Отрывок текста —
────────────────────
Когда красноармейские части подошли вплотную к Варшаве, то в войсках началась настоящая эйфория. Сжигаемые революционным нетерпением, солдаты уже задавали вопросы отцам-командирам: «Когда же мы объединимся с немецким пролетариатом и начнем наконец мировую революцию?»

Такие мечты навевало то, что Красная армия уже подошла к берегу Вислы. Но дальше случилось то, чего никто не ожидал. Между прочим, многие эксперты до сих пытаются объяснить, что произошло и почему поляки смогли сделать невозможное – нанести такой ответный удар с фланга, что наступающие были вынуждены обратиться в бегство. Долгое время исследователи выдвигали версию о том, что полякам помогли военные специалисты Запада, подозревали, например, французов. Не подтвердилось. Искали иных авторов «чуда над Вислой». Не нашли.

Но при этом тогда, когда это случилось, никто не рискнул предположить, что это сделали сами поляки, в руководстве которых было несколько умных и решительных военных офицеров. И конечно, большая заслуга в этой победе принадлежала Владиславу Сикорскому, который позже стал первым премьером польского правительства в изгнании.

А главное, сработали чувство патриотизма, высокая самоорганизация польских воинов. Красная армия в то время тоже была не слабой. Поэтому, когда она откатилась, командование стало готовиться к реваншу. Но нашелся человек, который сказал, что война должна быть немедленно прекращена.

Это был Ленин. Великий, на мой взгляд, реалист. Думаю, книги Чаянова о кооперации лежали у него не просто так. И еще одно обстоятельство нужно отметить: он не побоялся признать свою ошибку. Поверьте, это такому человеку дорого стоило.

– Признавать ошибки – это, конечно, не самое любимое наше занятие. А уж современная политика таких признаний, мне кажется, и вовсе не знает...

– Вы знаете, я читал курс социологии знания в Англии и России. При этом сразу говорил, что название дисциплины не отражает того, чем мы будем заниматься. В центре нашей работы с вами будет стоять социология незнания. Или социология ошибки. Потому что социология знания или познания – это известная наука, которая наверняка учит многому. Но ее направленность ограничена, потому что за пределами этих границ лежит наука о незнании, которую надо постигать.

– Если говорить с позиций вашего опыта об ошибках, можете ли вы назвать, скажем, несколько правил, соблюдая которые человек будет меньше ошибаться?
────────────────────
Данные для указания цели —
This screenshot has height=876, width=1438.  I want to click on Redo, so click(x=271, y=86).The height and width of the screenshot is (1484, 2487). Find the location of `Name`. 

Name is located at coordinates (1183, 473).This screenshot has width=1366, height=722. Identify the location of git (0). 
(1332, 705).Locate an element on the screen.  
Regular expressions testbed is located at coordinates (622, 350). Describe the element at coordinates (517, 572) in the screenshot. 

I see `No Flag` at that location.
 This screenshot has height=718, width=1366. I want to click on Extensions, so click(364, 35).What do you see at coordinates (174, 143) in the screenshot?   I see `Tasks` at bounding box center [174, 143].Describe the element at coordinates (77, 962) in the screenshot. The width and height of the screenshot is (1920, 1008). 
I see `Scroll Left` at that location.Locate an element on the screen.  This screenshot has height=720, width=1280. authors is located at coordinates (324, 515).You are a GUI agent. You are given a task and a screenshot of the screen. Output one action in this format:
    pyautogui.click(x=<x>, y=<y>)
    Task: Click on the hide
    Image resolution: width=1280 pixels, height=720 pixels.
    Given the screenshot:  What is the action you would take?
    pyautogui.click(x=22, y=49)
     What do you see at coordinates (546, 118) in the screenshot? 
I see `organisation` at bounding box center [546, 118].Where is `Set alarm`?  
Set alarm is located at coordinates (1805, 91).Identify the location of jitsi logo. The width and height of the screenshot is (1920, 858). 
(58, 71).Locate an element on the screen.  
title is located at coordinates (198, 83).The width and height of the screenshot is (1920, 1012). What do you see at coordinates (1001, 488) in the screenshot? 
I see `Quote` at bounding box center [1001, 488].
────────────────────
Что сделать —
Воспроизведите дословно часть текста о походе Красной армии на Варшаву: от слов «Но при этом» вплоть до слов «человеку дорого стоило.» включительно.

Решение задачи —
Но при этом тогда, когда это случилось, никто не рискнул предположить, что это сделали сами поляки, в руководстве которых было несколько умных и решительных военных офицеров. И конечно, большая заслуга в этой победе принадлежала Владиславу Сикорскому, который позже стал первым премьером польского правительства в изгнании.

А главное, сработали чувство патриотизма, высокая самоорганизация польских воинов. Красная армия в то время тоже была не слабой. Поэтому, когда она откатилась, командование стало готовиться к реваншу. Но нашелся человек, который сказал, что война должна быть немедленно прекращена.

Это был Ленин. Великий, на мой взгляд, реалист. Думаю, книги Чаянова о кооперации лежали у него не просто так. И еще одно обстоятельство нужно отметить: он не побоялся признать свою ошибку. Поверьте, это такому человеку дорого стоило.